◆ **STORED DATA**:
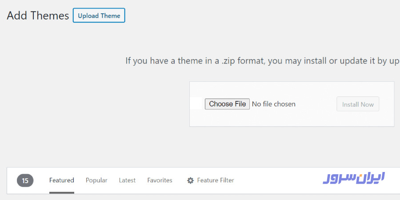Click the .zip format instruction text
400x200 pixels.
(x=262, y=61)
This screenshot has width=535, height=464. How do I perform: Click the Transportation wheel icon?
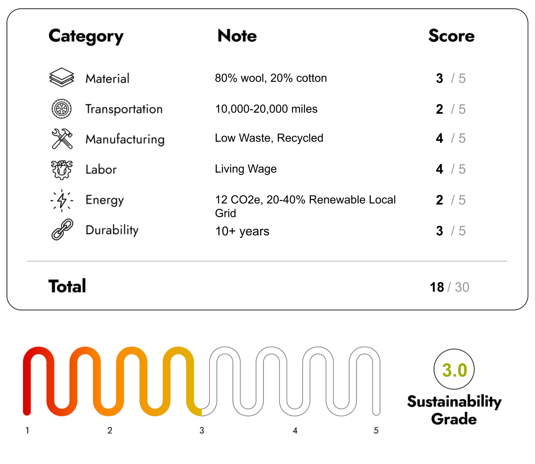point(62,109)
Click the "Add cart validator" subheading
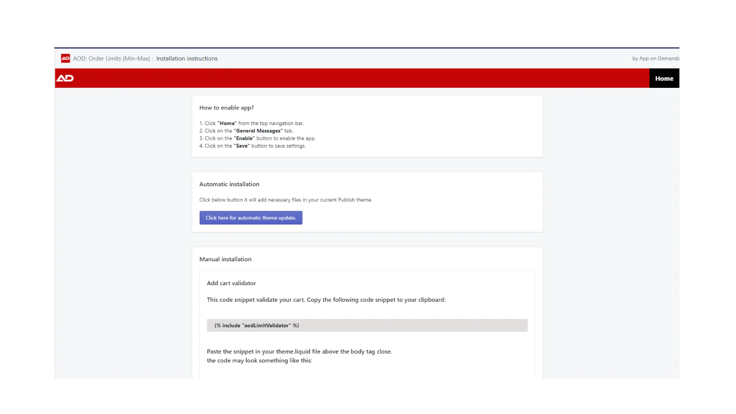 (231, 283)
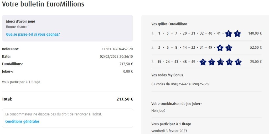Select star number 11 in the second grid

[x=229, y=48]
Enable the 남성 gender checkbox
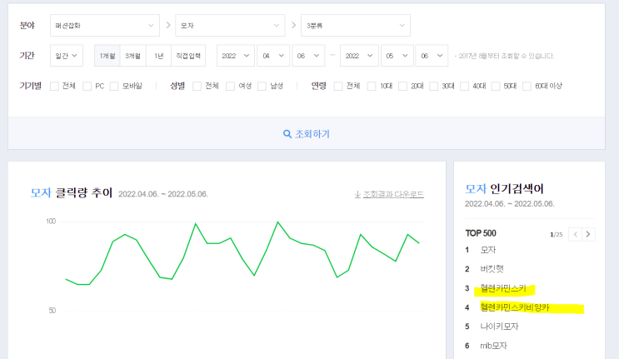 click(x=262, y=86)
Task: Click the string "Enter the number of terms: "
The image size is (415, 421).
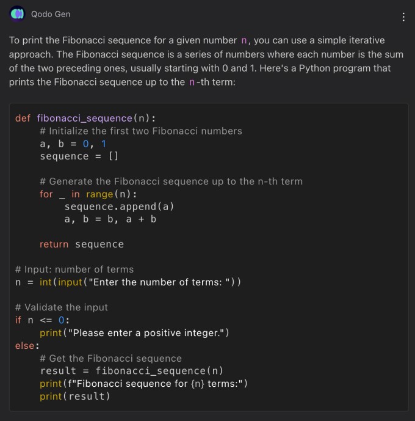Action: click(x=159, y=282)
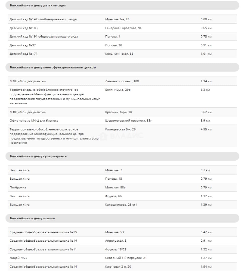Open 'Высшая лига' at Минская, 7

click(x=20, y=170)
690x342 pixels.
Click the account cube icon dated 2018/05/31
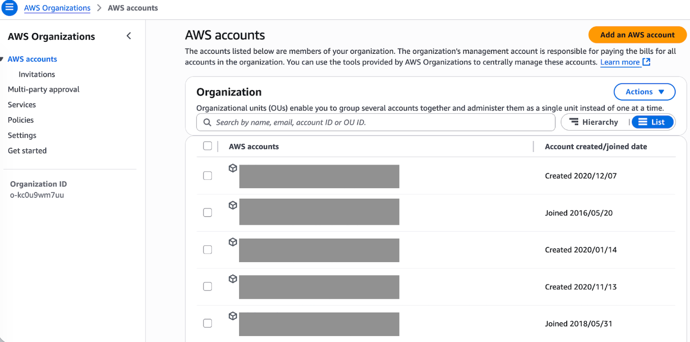233,316
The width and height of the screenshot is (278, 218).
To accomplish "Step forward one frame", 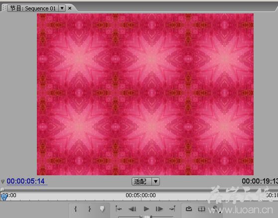I will pos(159,209).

◆ **ASSIGNED TASK**: Above are entries with pictures among them. Write out exactly the lines from the one containing "This screenshot has" through the one containing "Task: Click the", ends included, and leave those pictures out.

◆ **TASK OUTPUT**:
This screenshot has width=535, height=464. How do I perform: Click the Transportation wheel icon?
point(62,109)
Click the "Add cart validator" subheading
 (231, 283)
Select star number 11 in the second grid

[x=229, y=48]
Enable the 남성 gender checkbox
 click(x=262, y=86)
Task: Click the string "Enter the number of terms: "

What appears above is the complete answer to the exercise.